- Conference: Independent
- Record: 3–4 (5–4 with non-countable games)
- Head coach: James Karl Luck (1st season);

= 1922 East Tennessee State Normal football team =

American college football season

The 1922 East Tennessee State Normal School football team was an American football team that represented East Tennessee State Normal School—now known as East Tennessee State University (ETSU)—as an independent in the 1922 college football season. They were coached by first-year head coach James Karl Luck, a University of Tennessee graduate who taught agriculture and also coached basketball at the school. He was assisted by fellow teacher A. V. McFee, who is credited as serving as the team's first trainer. Half of the team's player that never played football before. East Tennessee State Normal School finished the season a 3–4 record (5–4 with non-countable opponents). The season was highlighted by a 3–0 upset of cross-county rival on Thanksgiving Day in front of a crowd of 3,000 at Wilder Park.

[Short problem 1]:
Output the passage of the 1922 football team article that begins at the words "American college football" and stops after the words "at Wilder Park.", copied word for word.

[Items listed in a dataset]:
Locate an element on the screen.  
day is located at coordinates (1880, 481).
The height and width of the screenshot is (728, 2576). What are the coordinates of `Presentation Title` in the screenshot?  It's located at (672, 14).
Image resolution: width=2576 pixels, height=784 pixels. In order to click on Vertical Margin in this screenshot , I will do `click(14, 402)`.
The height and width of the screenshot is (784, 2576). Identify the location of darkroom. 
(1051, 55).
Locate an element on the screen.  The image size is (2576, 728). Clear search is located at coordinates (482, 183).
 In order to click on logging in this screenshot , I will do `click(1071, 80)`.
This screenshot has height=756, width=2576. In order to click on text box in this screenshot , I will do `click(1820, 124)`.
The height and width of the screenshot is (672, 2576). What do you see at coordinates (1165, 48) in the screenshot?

[Short problem 2]:
Give the records as a numbered list, beginning at the line that contains "The height and width of the screenshot is (728, 2576)." and stopping after the last line of the records, with both ends included and blank lines left out.

[Output 1]:
American college football season

The 1922 East Tennessee State Normal School football team was an American football team that represented East Tennessee State Normal School—now known as East Tennessee State University (ETSU)—as an independent in the 1922 college football season. They were coached by first-year head coach James Karl Luck, a University of Tennessee graduate who taught agriculture and also coached basketball at the school. He was assisted by fellow teacher A. V. McFee, who is credited as serving as the team's first trainer. Half of the team's player that never played football before. East Tennessee State Normal School finished the season a 3–4 record (5–4 with non-countable opponents). The season was highlighted by a 3–0 upset of cross-county rival on Thanksgiving Day in front of a crowd of 3,000 at Wilder Park.

[Output 2]:
1. The height and width of the screenshot is (728, 2576). What are the coordinates of `Presentation Title` in the screenshot?  It's located at (672, 14).
2. Image resolution: width=2576 pixels, height=784 pixels. In order to click on Vertical Margin in this screenshot , I will do `click(14, 402)`.
3. The height and width of the screenshot is (784, 2576). Identify the location of darkroom. 
4. (1051, 55).
5. Locate an element on the screen.  The image size is (2576, 728). Clear search is located at coordinates (482, 183).
6.  In order to click on logging in this screenshot , I will do `click(1071, 80)`.
7. This screenshot has height=756, width=2576. In order to click on text box in this screenshot , I will do `click(1820, 124)`.
8. The height and width of the screenshot is (672, 2576). What do you see at coordinates (1165, 48) in the screenshot?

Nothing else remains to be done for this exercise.